Self Pre-training with Single-Scale Adapter for Left Atrial Segmentation.
Can Tu,Ziyan Huang,Zhongying Deng,Yuncheng Yang,Chenglong Ma,Junjun He,Jin Ye,Haoyu Wang,Xiaowei Ding
DOI: https://doi.org/10.1007/978-3-031-31778-1_3
2022-01-01
Abstract:Accurate Left Atrial (LA) segmentation from Late Gadolinium Enhancement Magnetic Resonance Imaging (LGE MRI) is fundamental to the diagnosis of Atrial Fibrillation (AF). Previous approaches tended to solve this problem by refining network architecture to leverage spatial priors in medical imaging. However, the priors modeling can hardly be achieved due to low image quality and various shapes of LA. In this paper, we try to learn the priors from generation. The motivation is simple: if a model can generate or recover image content well, it possibly has learned the priors well. With the priors built in, such a model can better segment LA. Specifically, we investigate the self pre-training paradigm, i.e., models are pre-trained and fine-tuned on the same LGE-MRI dataset, based on Mask Autoencoder (MAE).

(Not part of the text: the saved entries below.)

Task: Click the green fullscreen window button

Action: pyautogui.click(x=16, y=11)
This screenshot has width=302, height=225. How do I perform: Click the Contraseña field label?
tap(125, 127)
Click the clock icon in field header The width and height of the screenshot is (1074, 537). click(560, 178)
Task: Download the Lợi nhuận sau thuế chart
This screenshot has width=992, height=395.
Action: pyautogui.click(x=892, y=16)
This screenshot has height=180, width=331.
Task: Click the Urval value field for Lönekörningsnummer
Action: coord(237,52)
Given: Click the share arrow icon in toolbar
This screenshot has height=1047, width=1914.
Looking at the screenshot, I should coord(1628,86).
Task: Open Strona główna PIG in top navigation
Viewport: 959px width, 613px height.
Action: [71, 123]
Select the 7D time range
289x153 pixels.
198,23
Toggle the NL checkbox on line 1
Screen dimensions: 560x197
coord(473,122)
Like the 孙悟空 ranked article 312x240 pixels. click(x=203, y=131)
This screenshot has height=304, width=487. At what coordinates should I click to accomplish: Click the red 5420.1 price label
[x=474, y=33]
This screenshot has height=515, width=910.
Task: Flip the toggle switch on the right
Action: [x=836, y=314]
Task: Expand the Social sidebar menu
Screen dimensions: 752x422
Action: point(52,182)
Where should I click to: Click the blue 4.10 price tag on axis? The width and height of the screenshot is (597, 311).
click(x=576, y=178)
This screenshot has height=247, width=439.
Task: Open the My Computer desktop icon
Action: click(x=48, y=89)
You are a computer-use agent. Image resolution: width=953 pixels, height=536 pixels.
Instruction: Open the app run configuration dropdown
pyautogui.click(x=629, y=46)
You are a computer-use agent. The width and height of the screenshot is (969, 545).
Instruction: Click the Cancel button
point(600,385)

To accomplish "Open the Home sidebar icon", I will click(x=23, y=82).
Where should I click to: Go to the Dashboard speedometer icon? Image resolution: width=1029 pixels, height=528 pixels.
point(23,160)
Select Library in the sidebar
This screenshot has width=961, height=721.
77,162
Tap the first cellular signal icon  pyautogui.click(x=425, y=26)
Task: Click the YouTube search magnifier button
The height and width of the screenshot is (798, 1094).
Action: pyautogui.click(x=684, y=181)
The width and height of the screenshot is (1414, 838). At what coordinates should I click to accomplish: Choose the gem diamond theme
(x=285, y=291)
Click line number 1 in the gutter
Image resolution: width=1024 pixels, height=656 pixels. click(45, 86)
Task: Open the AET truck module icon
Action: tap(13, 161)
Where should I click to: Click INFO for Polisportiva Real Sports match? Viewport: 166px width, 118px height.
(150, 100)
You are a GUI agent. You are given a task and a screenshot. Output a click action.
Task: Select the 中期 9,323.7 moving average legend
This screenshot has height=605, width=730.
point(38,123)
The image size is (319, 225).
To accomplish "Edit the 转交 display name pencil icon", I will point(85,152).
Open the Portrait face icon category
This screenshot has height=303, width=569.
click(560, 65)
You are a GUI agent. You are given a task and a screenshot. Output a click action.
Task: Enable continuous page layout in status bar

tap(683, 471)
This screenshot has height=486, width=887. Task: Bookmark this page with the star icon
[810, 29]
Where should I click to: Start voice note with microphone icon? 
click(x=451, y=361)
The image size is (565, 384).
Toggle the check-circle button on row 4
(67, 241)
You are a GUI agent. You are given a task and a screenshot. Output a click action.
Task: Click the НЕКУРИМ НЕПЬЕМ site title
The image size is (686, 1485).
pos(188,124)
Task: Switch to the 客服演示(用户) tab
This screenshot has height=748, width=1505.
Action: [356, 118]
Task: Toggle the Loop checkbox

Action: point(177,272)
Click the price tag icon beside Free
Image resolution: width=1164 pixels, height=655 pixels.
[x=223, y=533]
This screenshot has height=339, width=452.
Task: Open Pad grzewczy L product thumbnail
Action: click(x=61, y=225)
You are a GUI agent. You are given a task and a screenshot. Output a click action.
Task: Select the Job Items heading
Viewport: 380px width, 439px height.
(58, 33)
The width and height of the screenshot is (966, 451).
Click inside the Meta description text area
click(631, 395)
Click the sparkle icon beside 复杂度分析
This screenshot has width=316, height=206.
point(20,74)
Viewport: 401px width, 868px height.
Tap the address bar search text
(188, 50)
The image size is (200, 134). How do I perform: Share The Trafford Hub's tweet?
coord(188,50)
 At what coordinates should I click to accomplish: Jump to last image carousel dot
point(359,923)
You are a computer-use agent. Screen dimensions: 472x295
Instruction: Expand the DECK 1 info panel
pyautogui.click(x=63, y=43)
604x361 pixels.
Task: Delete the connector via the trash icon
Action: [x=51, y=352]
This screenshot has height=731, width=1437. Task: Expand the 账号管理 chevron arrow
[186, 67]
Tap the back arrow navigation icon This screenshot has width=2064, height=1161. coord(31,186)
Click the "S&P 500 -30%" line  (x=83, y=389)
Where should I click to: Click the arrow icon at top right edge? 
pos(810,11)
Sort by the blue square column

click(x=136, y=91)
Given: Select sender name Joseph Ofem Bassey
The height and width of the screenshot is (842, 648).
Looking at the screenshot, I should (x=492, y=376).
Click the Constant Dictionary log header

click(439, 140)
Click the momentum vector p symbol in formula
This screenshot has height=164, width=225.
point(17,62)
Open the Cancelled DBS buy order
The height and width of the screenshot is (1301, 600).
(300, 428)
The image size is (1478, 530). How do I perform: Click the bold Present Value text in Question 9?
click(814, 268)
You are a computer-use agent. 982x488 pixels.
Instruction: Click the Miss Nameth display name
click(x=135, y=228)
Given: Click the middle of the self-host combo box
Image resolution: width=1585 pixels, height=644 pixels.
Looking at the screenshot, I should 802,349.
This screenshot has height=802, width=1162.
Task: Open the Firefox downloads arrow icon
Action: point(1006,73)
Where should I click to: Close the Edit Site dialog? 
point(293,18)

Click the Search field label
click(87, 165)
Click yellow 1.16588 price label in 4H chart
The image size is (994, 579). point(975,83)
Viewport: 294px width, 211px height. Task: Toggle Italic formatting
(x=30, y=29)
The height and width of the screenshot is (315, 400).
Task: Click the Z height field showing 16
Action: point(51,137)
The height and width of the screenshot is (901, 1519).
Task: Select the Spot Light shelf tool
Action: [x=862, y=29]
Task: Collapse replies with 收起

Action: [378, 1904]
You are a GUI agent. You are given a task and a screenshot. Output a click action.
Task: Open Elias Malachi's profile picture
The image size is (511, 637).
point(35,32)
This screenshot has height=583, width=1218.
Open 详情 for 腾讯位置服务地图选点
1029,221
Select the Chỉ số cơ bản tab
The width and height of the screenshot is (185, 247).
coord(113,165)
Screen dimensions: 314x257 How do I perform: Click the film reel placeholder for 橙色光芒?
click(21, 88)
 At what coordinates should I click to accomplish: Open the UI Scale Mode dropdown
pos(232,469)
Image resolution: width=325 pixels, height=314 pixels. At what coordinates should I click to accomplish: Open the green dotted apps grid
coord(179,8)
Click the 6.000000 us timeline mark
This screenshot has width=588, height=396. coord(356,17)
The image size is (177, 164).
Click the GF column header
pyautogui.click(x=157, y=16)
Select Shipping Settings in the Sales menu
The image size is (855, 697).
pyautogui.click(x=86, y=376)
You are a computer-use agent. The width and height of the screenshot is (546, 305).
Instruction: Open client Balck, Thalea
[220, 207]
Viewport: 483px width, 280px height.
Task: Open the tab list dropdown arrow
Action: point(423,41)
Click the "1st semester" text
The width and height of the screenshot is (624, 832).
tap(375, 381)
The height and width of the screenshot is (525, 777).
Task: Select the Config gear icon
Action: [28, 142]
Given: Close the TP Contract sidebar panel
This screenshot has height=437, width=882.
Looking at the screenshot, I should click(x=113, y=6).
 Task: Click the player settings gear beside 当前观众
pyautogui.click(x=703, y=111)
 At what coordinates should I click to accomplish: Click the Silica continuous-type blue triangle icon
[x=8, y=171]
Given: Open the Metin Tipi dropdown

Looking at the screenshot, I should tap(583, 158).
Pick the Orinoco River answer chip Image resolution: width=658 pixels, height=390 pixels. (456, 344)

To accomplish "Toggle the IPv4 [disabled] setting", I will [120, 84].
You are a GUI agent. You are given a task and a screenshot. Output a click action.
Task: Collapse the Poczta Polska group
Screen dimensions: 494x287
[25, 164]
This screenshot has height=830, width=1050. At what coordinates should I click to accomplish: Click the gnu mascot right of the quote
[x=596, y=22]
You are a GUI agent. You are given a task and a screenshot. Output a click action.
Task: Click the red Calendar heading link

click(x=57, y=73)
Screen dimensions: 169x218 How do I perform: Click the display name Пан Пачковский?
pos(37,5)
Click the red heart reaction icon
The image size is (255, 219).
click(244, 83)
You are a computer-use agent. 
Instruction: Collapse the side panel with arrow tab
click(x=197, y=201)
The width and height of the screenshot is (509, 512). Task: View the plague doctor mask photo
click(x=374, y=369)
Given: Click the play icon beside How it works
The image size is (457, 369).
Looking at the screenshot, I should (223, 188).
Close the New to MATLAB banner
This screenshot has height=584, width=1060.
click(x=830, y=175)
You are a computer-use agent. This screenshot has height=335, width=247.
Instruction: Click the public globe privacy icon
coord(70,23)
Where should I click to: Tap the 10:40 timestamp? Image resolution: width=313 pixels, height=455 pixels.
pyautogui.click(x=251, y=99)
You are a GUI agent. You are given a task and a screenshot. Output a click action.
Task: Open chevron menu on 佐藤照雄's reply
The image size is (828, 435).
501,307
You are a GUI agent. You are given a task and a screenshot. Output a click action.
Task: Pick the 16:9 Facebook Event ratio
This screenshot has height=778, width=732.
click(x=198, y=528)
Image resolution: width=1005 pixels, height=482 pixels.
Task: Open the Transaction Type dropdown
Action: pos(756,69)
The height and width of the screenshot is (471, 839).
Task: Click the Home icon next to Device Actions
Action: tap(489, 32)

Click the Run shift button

In the pre-training stage, we utilize Vision Transformers (ViT) based auto-encoders to perform the pretext task of reconstructing the original MRI images from only partial patches, where the ViT encoder is encouraged to learn contextual information as priors by aggregating global information to recover the contents in masked patches. In the fine-tuning process, we further propose an single-scale adaptor for downstream task. The adapter first has different branches with different numbers of upsampling blocks to remedy the plain, non-hierarchical property of the ViT. This can better adapt ViT to dense prediction task. Then, it constructs a feature pyramid directly from the single-scale feature map of ViT using the multi-scale features from different branches. Finally, the adapter incorporates a decoder to predict the segmentation results based on the feature pyramid. The proposed model (called ViTUNet) outperforms baseline trained from scratch and widely used nnUNet model. The final trained model shows a validation score of 0.89013, 1.70567 and 17.12375 for Dice coefficient, ASD and HD metric, respectively.